Hadoop HBASE database - when supported?

Hello - I just saw the Mongo DB demo. Great. Hadoop's native nosql database is HBASE, and we are planning on some very large implementations. We will be moving away from relational over time. HBASE allows for embedded entities, essentially allowing child entities to be part the parent row in a somewhat denormalized fashion. Rows will be very wide. We need a tool that will allow us to model these rows with embedded entities (repeating groups) and to create the HBASE physical model and the code to instantiate it (the DDL equivalent). Is this on the Embarcadero road map?
  • Hello - I just saw the Mongo DB demo. Great. Hadoop's native nosql database is HBASE, and we are planning on some very large implementations. We will be moving away from relational over time. HBASE allows for embedded entities, essentially allowing child entities to be part the parent row in a somewhat denormalized fashion. Rows will be very wide. We need a tool that will allow us to model these rows with embedded entities (repeating groups) and to create the HBASE physical model and the code to instantiate it (the DDL equivalent). Is this on the Embarcadero road map?
  • Thanks for your note. Glad you liked the video. We do offer support for Hadoop Hive, including reverse engineering and generating DDL. You can use our support for Hive to create HBASE tables. We'll have another video and blog soon on our Hadoop Hive support.
  • In reply to Joy Ruff:

    Hello Joy, are repeating groups / embedded entities supported now? They're not in XE4, are they in XE7?
  • In reply to Michael R2593:

    Hi George,

    We introduced native NoSQL support for Hadoop Hive and MongoDB in the XE6 version of ER/Studio with further enhancements in XE7.

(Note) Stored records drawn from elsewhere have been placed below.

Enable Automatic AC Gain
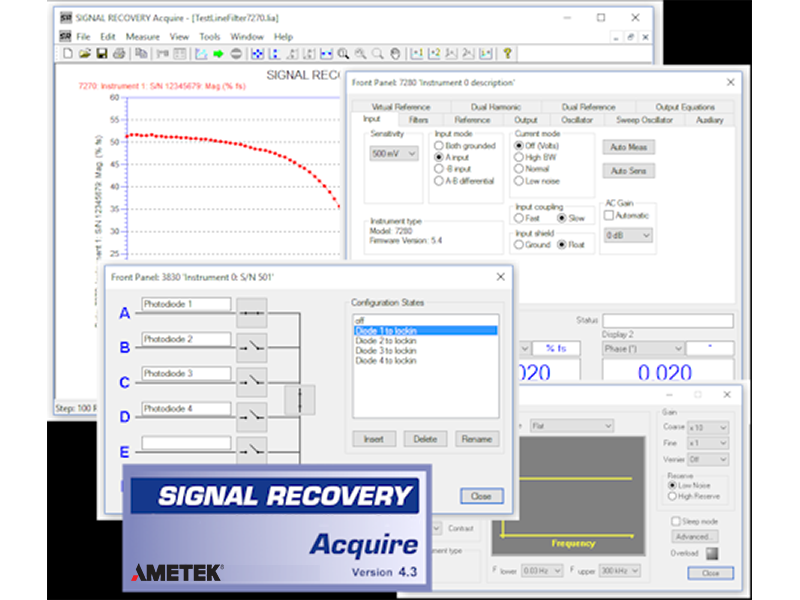This screenshot has height=600, width=800. (x=610, y=213)
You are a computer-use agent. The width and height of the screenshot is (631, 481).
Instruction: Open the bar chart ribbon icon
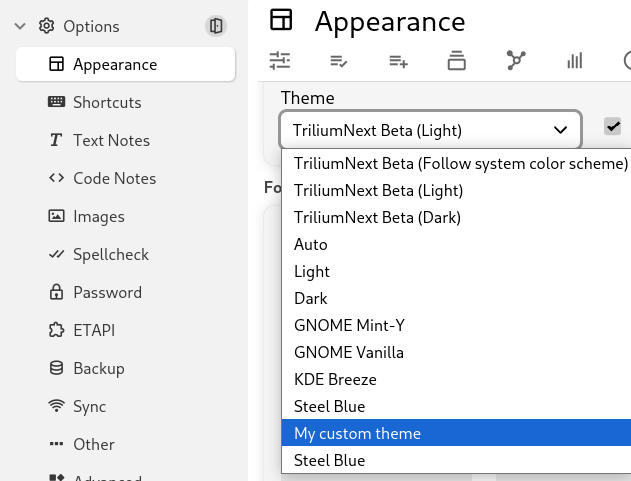(x=574, y=61)
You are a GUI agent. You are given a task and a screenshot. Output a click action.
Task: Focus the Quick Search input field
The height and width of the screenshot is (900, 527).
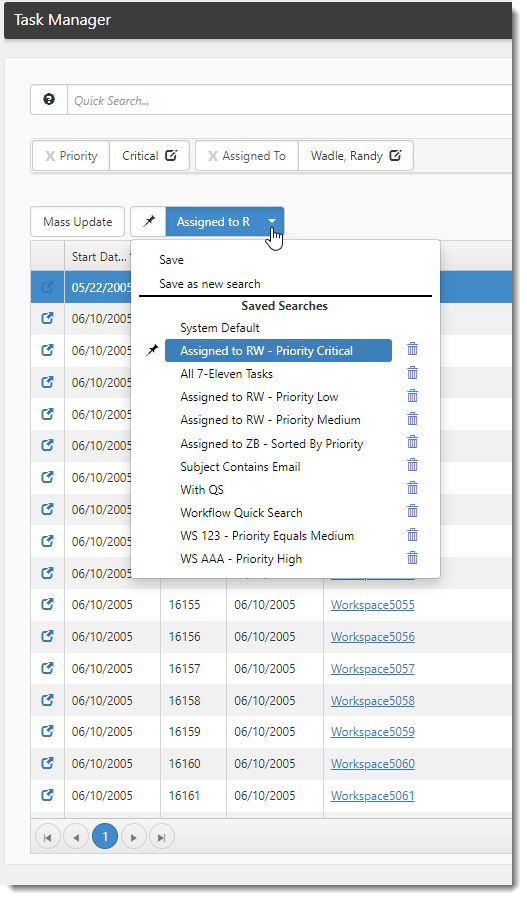coord(290,100)
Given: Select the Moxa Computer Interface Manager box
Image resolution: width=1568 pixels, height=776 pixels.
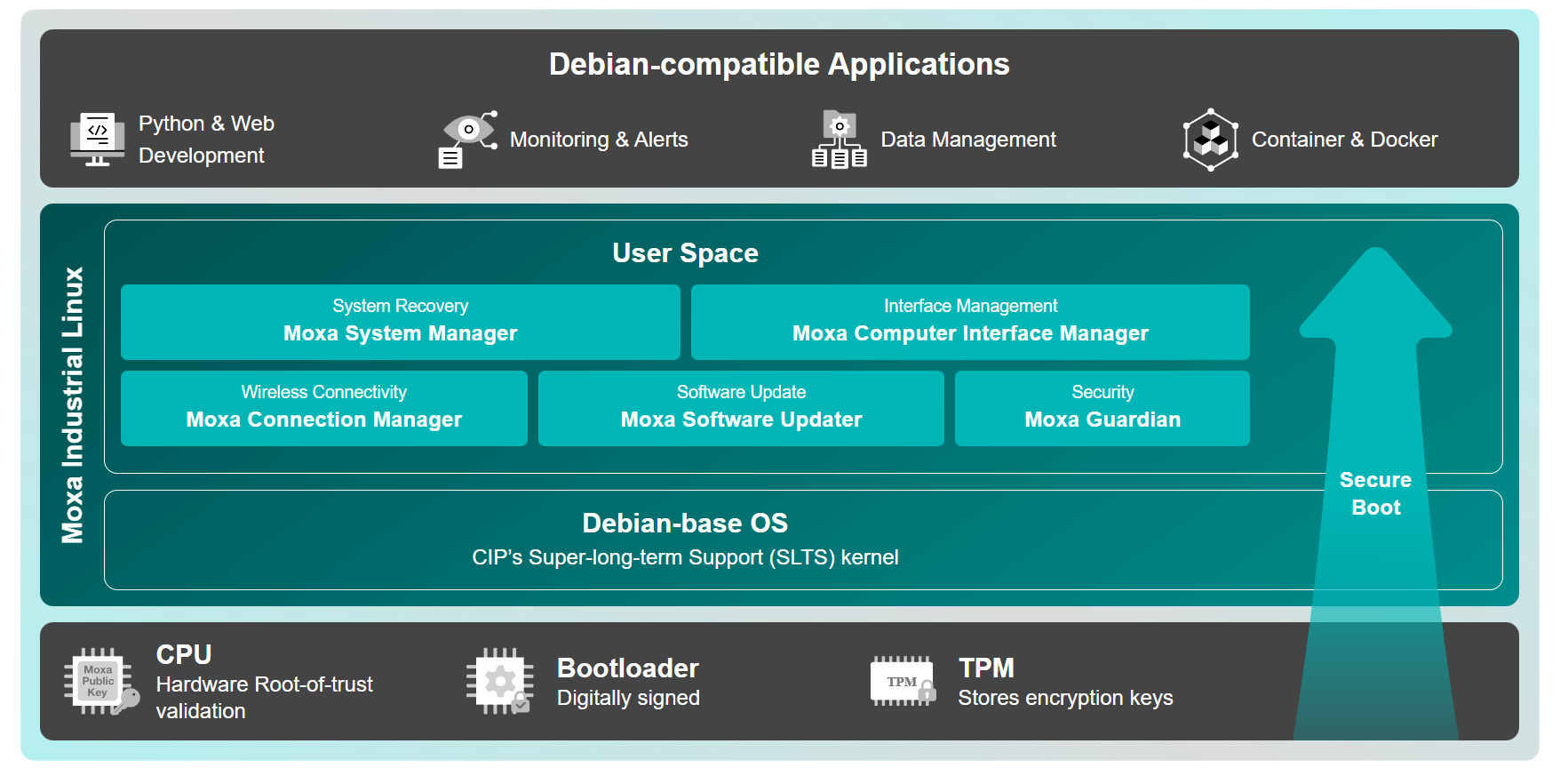Looking at the screenshot, I should (970, 322).
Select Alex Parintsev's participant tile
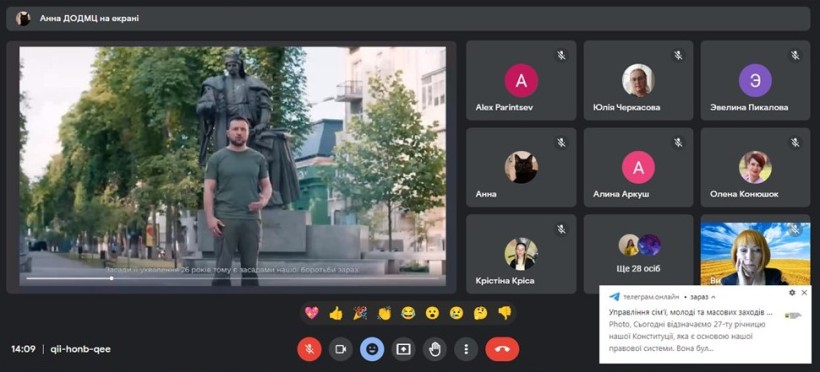Image resolution: width=820 pixels, height=372 pixels. tap(521, 81)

    Hive and Hbase are both built over the Hadoop File System (HDFS), but that's where the similarity ends. Hive allows for specifying tables stored on HDFS via HQL, which is similar to SQL DDL for creation of the file constructs. By contrast, Hbase is a key/value store which runs on top of HDFS. Unlike Hive, HBase is partitioned to tables, and tables are further split into column families. Column families group together a certain set of columns. Therefore, this presents a significantly different challenge for forward and reverse engineering than we see with Hive, which is much closer to a relational pattern.

    However, we are looking at ways to support the different NoSQL implementations. We have already done so with MongoDB, which is a document store that contains embedded objects and arrays, which are not relational concepts. We are able to determine the objects and arrays by parsing the JSON. We have also created our own notation as extensions to relational notation to depict the embedded objects and arrays.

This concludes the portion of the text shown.